Texte extrait:
—————

En collaboration avec deux professeurs (Fred Lonidier et Phil Steinmetz) et des élèves partageant ses points de vue (Martha Rossler et Steve Buck), il commence à déconstruire/reconstruire la photographie. Ensemble, ils ne se contentent plus de se servir de la photographie à des fins instrumentales pour documenter des performances, des installations extra-muséales ou pour mettre en cause de façon générale l’objet d’art et les codes de représentation, mais ils dénoncent le reportage social qui décrit la misère et le photojournalisme d’apitoiement. Ils cherchent à démonter le mythe de la transparence du documentaire et s’opposent à une lecture naïve de l’image comme copie de la réalité. Pour Allan Sekula, la photographie est un outil de description insuffisant pour expliquer entièrement ce qu’elle montre. Elle est toujours une construction discursive, marquée, comme tout discours, par un contexte historique, social et institutionnel, par un cadre de réception ainsi que par des stratégies sémantiques et rhétoriques qui dépassent les limites de l’image. Dans son œuvre, Allan Sekula va donc accompagner ses photographies de plusieurs niveaux de textes (légendes, paroles rapportées, récits, commentaires) et de dispositifs de présentation afin de réinscrire chaque image dans un contexte plus large, qu’il soit historique, culturel ou socioéconomique.
En cela, son œuvre Fish Story (1989-1995) s’impose comme la synthèse d’une grande partie de ses recherches. Fresque de l’économie maritime mondiale, cette œuvre en sept parties comprend une centaine de photographies, deux slides-shows et une vingtaine de textes, et examine les réalités du travail en mer et dans les ports du monde entier. Après six ans d’investigations et de recherches, Allan Sekula réalise un véritable documentaire critique sur ce monde de travail acharné, exploité, isolé, anonyme, invisible qui représente pour lui un paroxysme du système ultra-libéral. Sans tomber dans la « belle » image et sans aucune dramatisation, cette œuvre optimiste et combative se veut également une étude de l’histoire de l’art suivant toute une tradition de représentations de l’économie de la mer, de la peinture hollandaise du XVIIe siècle à aujourd’hui.

—————

Enregistrements affichés:
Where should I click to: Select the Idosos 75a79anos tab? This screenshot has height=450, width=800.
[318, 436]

—————

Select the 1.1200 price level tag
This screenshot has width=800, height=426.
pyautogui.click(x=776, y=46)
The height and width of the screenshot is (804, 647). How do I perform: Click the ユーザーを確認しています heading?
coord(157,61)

—————

Consigne donnée 1:
Reprends les enregistrements situés entre la ligne contenant "Select the 1.1200 price level tag" et celle contenant "coord(157,61)", ces deux lignes incluses, y compris les demandes qu'ils renferment. Ajoute 50 à chaque coordonnée figurant dans les réponses.
Consigne donnée 2:
Poursuis le texte sur le travail photographique d'Allan Sekula et son œuvre Fish Story à partir de sa dernière phrase.

Résultat obtenu 1:
Select the 1.1200 price level tag
This screenshot has width=800, height=426.
pyautogui.click(x=826, y=96)
The height and width of the screenshot is (804, 647). How do I perform: Click the ユーザーを確認しています heading?
coord(207,111)

Résultat obtenu 2:
Parmi ses dernières séries, Titanic’s Wake (1998-2000) comprend des photographies du décor du film « Titanic » construit (avec des conséquences néfastes pour l’environnement) près d’un village mexicain de pêcheurs situé à environ quatre-vingt kilomètres de la frontière américaine pour profiter des bas salaires locaux, et Polonia and Other Fables (2009) où il évoque la communauté des émigrés polonais (dont ses parents faisaient partie) à Chicago et l’influence des Etats-Unis en Pologne. Sur la photographie Europa (2011), un homme de dos, en pleine tension, couché sur un radiateur et accroché à un câble, rappelle les nombreux immigrés dont le rêve s’est terminé derrière des barbelés.
Jusqu’à sa mort, Allan Sekula s’est intéressé au monde maritime, à la notion de frontière, aux flux de consommation et d’êtres humains et à l’idée de nationalité à une époque de mondialisation de l’économie. Travaillant la narration, réarrangeant documents et archives pour enregistrer le plus fidèlement possible le réel et montrer comment tout est politique, il a fait de la photographie une arme de combat. Interrogeant autant le médium que le monde qu’il est censé évoquer, Allan Sekula a ouvert une voie nouvelle à la photographie documentaire.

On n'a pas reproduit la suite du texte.